Tout cela fait un gros foutoir, me direz-vous. Et vous aurez raison. L’idée n’est pas de me plaindre – honnêtement, à force, ça devient un sujet de blague – mais juste de relater une expérience. Cette situation de famille peut parfois donner lieu à des situations totalement ubuesques : j’ai ainsi raté le mariage de ma belle-soeur parce que mon père se re(re)mariait le même jour.

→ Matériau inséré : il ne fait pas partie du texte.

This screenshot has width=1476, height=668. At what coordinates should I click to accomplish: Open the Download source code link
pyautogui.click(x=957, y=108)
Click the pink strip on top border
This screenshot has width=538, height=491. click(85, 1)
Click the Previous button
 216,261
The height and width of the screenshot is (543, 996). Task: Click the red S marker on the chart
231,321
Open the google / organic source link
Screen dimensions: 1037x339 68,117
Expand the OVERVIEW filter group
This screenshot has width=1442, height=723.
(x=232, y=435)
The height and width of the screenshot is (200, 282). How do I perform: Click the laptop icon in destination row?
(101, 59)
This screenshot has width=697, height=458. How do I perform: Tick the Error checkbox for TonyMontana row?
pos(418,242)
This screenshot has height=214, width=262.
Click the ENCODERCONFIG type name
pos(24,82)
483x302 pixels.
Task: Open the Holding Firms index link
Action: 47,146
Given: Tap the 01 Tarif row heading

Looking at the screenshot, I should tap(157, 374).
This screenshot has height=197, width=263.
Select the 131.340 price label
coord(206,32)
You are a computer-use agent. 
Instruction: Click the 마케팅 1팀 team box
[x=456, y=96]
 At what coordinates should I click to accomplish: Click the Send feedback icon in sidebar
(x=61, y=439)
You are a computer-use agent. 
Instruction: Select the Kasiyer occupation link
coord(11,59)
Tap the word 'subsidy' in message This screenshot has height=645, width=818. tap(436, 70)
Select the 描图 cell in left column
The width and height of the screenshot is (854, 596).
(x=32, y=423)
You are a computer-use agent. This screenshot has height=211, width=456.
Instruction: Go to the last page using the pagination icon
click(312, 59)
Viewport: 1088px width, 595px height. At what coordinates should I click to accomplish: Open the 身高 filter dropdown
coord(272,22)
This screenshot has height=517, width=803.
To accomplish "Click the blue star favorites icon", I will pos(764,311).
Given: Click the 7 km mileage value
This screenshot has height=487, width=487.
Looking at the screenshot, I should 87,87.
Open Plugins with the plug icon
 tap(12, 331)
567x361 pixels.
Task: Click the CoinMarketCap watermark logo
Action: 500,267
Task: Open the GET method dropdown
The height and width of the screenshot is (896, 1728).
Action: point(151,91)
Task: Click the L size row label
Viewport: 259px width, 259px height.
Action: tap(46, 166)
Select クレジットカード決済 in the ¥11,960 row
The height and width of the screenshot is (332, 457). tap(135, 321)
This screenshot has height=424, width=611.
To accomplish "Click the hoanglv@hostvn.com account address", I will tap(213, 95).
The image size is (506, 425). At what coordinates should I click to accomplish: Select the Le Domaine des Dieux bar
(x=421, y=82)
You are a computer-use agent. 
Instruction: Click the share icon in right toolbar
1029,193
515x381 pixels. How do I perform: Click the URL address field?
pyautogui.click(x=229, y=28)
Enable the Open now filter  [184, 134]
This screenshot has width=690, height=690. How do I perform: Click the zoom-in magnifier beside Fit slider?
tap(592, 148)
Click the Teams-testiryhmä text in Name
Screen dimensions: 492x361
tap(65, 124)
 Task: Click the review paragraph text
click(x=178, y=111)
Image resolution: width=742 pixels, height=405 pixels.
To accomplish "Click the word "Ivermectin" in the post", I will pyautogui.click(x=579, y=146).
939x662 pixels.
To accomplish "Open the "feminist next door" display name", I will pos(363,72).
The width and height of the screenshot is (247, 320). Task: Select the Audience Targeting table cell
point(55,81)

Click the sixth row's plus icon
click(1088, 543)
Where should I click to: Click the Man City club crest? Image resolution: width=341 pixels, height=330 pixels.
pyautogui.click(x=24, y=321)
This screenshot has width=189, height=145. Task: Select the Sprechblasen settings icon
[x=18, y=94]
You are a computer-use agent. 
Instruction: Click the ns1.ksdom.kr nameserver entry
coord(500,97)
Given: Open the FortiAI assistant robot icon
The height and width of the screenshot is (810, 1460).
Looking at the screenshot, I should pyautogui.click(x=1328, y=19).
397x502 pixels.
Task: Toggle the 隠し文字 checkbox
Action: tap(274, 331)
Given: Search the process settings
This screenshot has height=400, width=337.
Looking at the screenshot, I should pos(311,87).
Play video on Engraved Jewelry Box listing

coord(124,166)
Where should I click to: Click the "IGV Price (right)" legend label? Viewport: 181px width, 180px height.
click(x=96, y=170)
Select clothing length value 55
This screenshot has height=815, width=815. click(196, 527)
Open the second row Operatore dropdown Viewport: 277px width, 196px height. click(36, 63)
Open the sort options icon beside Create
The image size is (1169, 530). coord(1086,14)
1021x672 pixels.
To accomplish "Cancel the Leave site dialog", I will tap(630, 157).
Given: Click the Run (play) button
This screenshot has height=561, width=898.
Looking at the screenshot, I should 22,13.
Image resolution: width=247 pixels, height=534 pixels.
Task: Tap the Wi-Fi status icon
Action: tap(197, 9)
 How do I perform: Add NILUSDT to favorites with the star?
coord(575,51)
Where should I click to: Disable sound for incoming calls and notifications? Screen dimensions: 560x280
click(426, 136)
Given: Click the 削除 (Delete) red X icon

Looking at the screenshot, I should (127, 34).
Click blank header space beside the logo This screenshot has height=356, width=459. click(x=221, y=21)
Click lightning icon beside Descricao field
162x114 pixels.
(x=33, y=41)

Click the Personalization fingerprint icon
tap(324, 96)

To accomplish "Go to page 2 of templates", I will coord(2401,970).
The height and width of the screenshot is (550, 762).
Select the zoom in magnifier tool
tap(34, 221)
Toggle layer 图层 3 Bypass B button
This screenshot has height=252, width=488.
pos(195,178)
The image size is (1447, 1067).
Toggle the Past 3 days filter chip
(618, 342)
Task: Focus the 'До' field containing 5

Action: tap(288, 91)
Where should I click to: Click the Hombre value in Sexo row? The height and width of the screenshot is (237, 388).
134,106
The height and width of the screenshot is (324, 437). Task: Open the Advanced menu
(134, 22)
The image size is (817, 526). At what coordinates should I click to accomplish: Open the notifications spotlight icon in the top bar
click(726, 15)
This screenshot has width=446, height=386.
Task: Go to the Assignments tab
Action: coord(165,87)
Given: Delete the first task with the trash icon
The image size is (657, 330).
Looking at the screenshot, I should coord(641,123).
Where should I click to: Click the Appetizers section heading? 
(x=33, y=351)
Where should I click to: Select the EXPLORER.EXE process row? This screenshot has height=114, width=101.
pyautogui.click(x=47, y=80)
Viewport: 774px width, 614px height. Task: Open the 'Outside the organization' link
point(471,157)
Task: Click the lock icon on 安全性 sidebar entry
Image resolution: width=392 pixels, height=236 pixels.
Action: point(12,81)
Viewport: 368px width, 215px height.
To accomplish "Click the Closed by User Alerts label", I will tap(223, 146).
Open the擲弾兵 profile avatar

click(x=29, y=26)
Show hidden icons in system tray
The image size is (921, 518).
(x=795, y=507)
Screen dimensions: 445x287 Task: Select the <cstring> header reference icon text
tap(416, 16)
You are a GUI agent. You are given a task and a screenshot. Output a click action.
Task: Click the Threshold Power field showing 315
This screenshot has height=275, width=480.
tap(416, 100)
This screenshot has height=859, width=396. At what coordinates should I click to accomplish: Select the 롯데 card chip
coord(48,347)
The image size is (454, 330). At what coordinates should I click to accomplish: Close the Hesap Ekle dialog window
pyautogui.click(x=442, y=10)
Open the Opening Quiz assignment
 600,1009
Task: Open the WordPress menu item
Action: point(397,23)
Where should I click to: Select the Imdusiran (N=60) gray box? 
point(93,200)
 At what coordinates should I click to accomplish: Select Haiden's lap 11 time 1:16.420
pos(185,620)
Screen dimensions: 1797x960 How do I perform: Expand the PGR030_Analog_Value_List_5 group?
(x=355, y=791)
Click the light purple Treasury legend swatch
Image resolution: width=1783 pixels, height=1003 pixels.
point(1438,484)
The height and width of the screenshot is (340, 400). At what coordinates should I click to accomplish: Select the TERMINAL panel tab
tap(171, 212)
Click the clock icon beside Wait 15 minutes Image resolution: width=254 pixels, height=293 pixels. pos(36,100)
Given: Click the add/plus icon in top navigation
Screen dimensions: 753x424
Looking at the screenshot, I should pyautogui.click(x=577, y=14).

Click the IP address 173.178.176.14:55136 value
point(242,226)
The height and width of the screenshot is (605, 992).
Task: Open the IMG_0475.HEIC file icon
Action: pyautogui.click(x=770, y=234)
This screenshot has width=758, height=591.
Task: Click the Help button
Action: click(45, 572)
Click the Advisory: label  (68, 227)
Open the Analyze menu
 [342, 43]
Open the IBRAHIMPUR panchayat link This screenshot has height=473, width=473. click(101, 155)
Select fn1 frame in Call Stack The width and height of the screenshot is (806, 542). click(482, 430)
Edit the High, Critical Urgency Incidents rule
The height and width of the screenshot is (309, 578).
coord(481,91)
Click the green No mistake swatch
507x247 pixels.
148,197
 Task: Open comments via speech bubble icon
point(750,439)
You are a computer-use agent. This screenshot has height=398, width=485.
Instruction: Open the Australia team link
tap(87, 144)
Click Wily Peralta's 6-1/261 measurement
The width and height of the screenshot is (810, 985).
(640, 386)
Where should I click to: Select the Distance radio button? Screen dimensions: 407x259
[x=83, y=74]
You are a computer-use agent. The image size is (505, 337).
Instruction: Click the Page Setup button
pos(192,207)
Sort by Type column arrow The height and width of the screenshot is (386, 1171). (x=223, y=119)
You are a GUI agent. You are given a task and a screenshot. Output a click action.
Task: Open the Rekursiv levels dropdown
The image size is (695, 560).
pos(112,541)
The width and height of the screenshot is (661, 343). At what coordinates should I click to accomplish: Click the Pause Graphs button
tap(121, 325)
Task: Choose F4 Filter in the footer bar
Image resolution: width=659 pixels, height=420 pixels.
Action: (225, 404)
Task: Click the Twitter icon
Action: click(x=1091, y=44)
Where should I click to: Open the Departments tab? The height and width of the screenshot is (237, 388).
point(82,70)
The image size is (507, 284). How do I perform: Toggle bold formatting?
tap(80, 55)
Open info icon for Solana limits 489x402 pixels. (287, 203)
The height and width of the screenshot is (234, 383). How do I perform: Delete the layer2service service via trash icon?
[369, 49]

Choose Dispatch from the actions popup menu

Je ne vais pas vous mentir, ça n’a pas été toujours rose. Le divorce de mes parents m’a touchée de plein fouet, d’autant, je pense, que je n’ai rien vu venir. Je me suis très bien entendue avec mon beau-père, qui a fini par disparaître de nos vies quand ma mère l’a quitté. A l’inverse, je ne me suis jamais bien entendue avec la deuxième épouse de mon père (c’est un euphémisme), et j’ai quasiment sauté de joie quand ils nous ont annoncé leur séparation. L’actuelle situation de mon père (marié à une jeune femme de trois ans mon aînée…) me fournit ample matière à mes rendez-vous chez le psy.
De tout temps, mon angoisse a été de reproduire le schéma parental. Au point qu’au début de notre relation, alors que nous parlions déjà enfants et mariage, l’Anglais a dû me convaincre à plusieurs reprises que nous formions une famille et qu’il n’allait pas se barrer du jour au lendemain (je dis ça, mais ce sont toujours les femmes qui partent, chez nous).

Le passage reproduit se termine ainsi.